-- START OF MATERIAL FOR THE TASK --

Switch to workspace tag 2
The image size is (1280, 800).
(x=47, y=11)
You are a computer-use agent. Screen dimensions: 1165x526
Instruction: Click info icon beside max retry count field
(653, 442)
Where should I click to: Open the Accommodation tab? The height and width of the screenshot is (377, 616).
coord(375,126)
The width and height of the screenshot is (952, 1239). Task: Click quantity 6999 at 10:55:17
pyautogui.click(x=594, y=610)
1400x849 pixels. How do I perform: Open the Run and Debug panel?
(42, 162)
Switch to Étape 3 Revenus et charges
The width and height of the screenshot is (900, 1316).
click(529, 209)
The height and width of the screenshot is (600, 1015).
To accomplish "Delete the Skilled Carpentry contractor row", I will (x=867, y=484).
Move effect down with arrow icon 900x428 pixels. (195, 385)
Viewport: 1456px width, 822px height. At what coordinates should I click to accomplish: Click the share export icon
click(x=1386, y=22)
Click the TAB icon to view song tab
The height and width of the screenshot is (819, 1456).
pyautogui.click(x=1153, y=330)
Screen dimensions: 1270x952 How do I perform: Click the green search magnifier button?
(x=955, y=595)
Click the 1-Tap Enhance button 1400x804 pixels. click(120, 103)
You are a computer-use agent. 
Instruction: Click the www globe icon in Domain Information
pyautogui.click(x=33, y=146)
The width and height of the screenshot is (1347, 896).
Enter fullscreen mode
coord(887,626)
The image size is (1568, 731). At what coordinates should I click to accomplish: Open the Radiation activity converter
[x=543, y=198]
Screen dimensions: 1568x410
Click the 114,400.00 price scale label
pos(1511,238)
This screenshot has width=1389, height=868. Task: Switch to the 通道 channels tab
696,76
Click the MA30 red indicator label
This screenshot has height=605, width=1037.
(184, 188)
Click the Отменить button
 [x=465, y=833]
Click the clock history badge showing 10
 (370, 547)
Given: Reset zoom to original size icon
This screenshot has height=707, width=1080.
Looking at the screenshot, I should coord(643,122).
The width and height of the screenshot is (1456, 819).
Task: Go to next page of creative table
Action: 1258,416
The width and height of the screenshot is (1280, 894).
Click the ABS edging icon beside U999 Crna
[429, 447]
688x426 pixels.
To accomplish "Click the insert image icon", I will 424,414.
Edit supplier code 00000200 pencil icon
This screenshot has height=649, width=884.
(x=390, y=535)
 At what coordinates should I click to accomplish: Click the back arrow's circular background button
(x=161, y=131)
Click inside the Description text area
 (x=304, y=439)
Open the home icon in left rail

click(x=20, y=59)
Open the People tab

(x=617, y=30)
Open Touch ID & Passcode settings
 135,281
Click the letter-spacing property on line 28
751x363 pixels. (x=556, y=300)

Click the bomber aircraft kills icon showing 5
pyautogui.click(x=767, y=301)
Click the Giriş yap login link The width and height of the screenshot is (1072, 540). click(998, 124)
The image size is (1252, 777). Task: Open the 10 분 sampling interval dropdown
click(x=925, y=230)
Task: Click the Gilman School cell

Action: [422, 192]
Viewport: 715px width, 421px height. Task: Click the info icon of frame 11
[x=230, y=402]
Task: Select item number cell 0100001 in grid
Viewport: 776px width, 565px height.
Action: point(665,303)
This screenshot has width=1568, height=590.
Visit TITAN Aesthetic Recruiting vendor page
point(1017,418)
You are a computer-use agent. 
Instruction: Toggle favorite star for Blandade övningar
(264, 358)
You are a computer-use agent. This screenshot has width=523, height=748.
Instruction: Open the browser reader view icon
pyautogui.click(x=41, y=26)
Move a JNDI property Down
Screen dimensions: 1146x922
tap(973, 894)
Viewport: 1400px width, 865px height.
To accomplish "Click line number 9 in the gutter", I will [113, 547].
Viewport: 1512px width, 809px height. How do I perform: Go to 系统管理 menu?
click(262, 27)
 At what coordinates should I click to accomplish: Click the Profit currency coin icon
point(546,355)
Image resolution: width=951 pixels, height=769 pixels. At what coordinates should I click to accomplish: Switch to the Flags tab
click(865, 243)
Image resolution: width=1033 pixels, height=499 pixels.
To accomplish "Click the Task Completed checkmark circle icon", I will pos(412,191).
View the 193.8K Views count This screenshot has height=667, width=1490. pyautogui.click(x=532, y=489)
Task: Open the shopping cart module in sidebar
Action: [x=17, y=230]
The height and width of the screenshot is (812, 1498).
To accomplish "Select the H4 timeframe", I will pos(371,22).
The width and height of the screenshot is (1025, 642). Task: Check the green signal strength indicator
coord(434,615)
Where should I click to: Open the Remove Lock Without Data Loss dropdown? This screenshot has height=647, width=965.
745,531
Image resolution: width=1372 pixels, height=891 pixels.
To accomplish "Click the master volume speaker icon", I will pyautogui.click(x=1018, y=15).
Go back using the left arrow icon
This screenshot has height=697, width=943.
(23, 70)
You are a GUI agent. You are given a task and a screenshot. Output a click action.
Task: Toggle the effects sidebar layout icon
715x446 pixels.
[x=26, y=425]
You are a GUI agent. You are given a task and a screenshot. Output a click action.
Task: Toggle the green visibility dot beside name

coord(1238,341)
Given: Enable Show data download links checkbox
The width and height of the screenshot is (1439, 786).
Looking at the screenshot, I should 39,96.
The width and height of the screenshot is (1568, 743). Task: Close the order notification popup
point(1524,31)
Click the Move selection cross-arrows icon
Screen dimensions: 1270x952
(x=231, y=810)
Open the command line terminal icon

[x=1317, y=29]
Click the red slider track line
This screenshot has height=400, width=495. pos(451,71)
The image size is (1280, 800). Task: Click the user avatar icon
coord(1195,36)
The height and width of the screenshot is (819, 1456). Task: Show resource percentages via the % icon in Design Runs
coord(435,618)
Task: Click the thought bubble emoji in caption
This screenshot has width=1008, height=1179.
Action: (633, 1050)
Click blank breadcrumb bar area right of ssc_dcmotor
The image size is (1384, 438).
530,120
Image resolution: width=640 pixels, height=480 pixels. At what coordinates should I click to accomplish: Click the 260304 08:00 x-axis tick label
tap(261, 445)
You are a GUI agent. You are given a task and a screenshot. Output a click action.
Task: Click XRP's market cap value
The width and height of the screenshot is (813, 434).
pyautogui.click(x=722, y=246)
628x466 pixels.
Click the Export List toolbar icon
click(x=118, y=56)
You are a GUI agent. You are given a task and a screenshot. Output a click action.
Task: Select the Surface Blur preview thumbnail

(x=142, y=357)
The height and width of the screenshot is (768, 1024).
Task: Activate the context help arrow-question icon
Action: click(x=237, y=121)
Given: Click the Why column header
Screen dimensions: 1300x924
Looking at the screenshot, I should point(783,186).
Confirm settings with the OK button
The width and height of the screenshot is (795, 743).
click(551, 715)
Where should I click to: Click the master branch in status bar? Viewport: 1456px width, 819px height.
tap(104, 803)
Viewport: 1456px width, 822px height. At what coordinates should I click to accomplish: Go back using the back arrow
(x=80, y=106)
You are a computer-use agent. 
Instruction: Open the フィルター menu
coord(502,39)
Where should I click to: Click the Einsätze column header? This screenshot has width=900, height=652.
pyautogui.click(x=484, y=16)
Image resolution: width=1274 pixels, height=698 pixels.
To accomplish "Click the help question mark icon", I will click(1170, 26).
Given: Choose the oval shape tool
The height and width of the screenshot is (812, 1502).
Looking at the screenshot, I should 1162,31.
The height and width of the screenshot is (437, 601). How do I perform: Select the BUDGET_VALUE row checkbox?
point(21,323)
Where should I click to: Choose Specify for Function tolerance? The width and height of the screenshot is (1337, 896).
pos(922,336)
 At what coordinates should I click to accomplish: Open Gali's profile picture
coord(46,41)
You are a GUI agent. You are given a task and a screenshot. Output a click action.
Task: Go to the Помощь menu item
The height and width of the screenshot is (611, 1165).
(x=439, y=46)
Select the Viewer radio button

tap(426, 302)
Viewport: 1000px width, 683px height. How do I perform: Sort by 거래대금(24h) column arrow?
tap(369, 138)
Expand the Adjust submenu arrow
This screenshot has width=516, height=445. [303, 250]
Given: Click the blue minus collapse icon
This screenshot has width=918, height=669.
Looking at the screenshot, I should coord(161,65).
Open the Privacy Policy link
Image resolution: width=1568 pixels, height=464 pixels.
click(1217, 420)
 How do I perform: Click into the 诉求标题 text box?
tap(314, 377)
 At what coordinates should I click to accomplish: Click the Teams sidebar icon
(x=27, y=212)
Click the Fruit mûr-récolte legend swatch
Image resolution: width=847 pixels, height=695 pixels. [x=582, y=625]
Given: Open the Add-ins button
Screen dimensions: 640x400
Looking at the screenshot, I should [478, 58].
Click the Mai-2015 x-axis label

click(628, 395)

-- END OF MATERIAL FOR THE TASK --

→ PROBLEM DETAILS
Copy the stretch of the data from the line containing "in Design Runs" through the line containing "click(x=118, y=56)", reproducing each line without any change.

→ EXPECTED OUTPUT
The height and width of the screenshot is (819, 1456). Task: Show resource percentages via the % icon in Design Runs
coord(435,618)
Task: Click the thought bubble emoji in caption
This screenshot has width=1008, height=1179.
Action: (633, 1050)
Click blank breadcrumb bar area right of ssc_dcmotor
The image size is (1384, 438).
530,120
Image resolution: width=640 pixels, height=480 pixels. At what coordinates should I click to accomplish: Click the 260304 08:00 x-axis tick label
tap(261, 445)
You are a GUI agent. You are given a task and a screenshot. Output a click action.
Task: Click XRP's market cap value
The width and height of the screenshot is (813, 434).
pyautogui.click(x=722, y=246)
628x466 pixels.
Click the Export List toolbar icon
click(x=118, y=56)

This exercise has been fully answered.